UPDATED 14:00 Hrs - if you feel inclined to panic, now would be a good time.
Above: the headlines from The Times and The Daily Telegraph today (online).
My morning post yesterday: European stock markets, for the moment, are paying the price ... which means individual savers, pension funds and the rest. They saw London lose 0.2 percent, Paris slid 0.7, Frankfurt 1.3 and Madrid 1.8 by mid-morning, on fears about the health of Spanish banks and the eurozone economy. The "age of rage" comes later. This is only just starting (my emphasis).
Above pic: Spain's Economy Minister Elena Salgado arrives at the Brussels Economic Forum conference today.
Meanwhile, the euro, core European bond yields and oil prices all tumbled, while stock-index futures suggested further sharp losses on Wall Street today.
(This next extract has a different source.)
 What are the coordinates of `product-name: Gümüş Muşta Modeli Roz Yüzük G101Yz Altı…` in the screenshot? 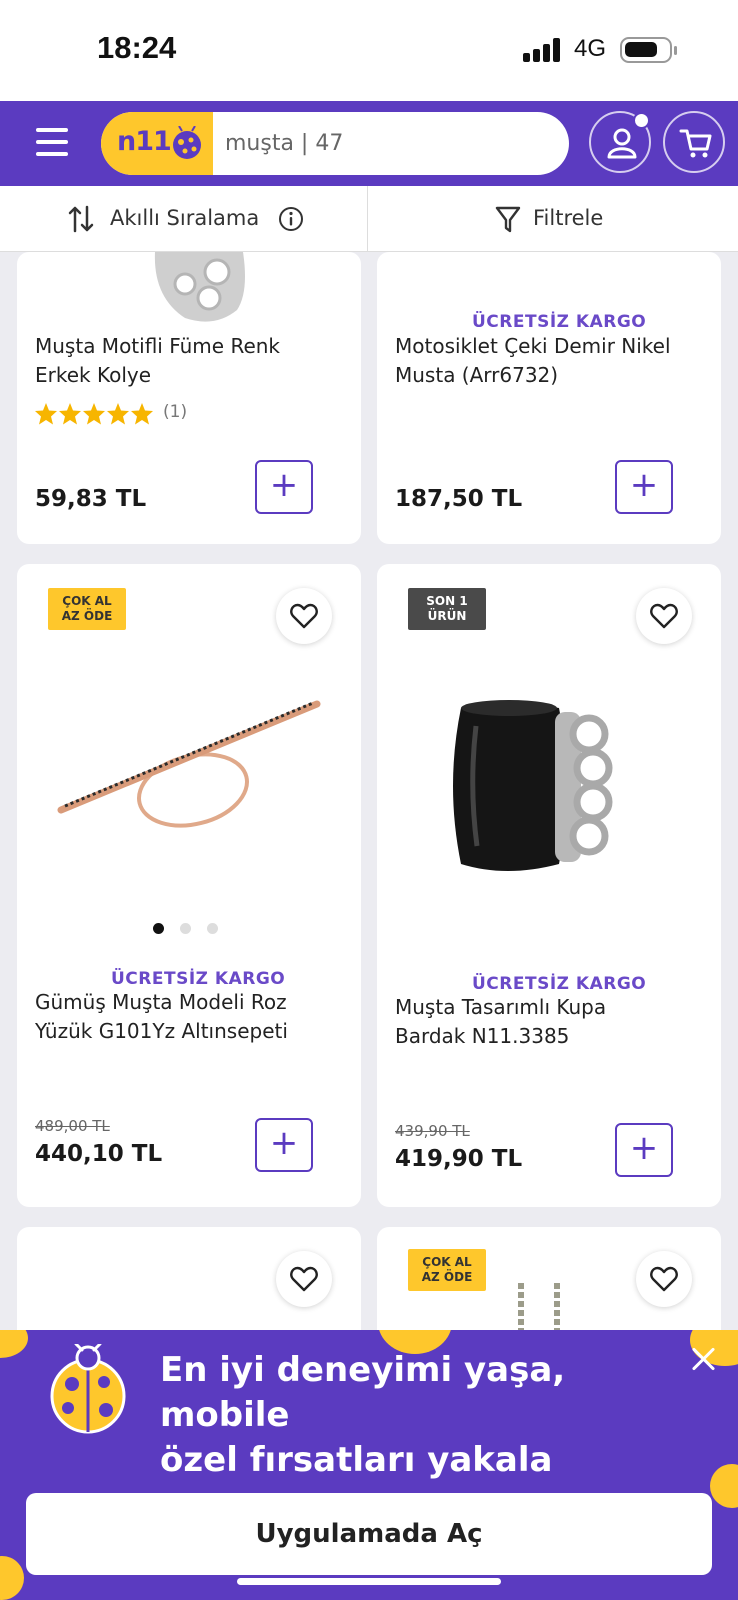 It's located at (193, 1017).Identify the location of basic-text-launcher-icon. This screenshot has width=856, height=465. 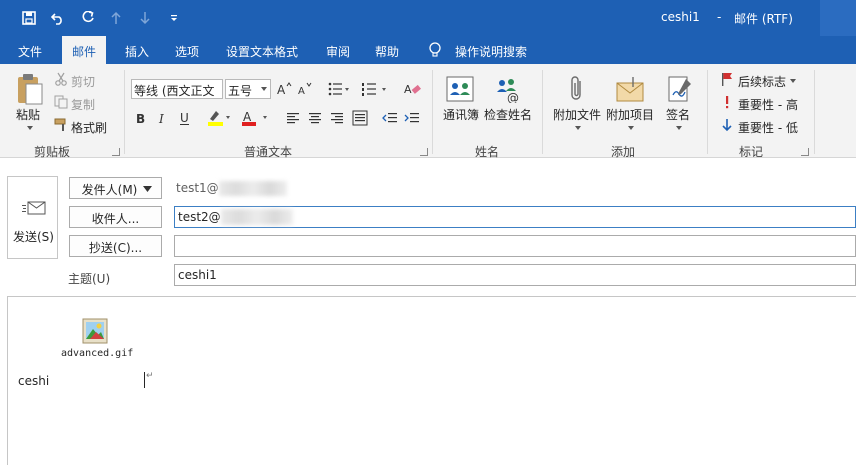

The three-month U.S. dollar London interbank offered rate rose to 0.53625 percent from 0.50969 on Monday, its highest level since July 2009.
"With the euro under pressure, Libor pushing higher and geopolitical tensions raised, investors have few reasons to try and call a bottom to this," said David Morrison at GFT. "For now, it's all about deleveraging and unwinding anything even remotely risky, and equities are top of the list," he added.
Says Jeremy Warner in his Telegraph blog:
Just as everyone thought the banking crisis largely over, it threatens to begin anew. The banking crisis helped prompt a sovereign debt crisis, which now threatens to re-infect the banking sector with a secondary bad debt experience. Markets are beginning to believe there is no way out. More worrying still, few if any can afford another round of bank bailouts.There's still room for confidence to revive and the problem to go away, at least for the time being, he says. But it's not looking good, not good at all.
The only consolation - and it's a very small one - is that ... reality bites! Ain't life a bitch!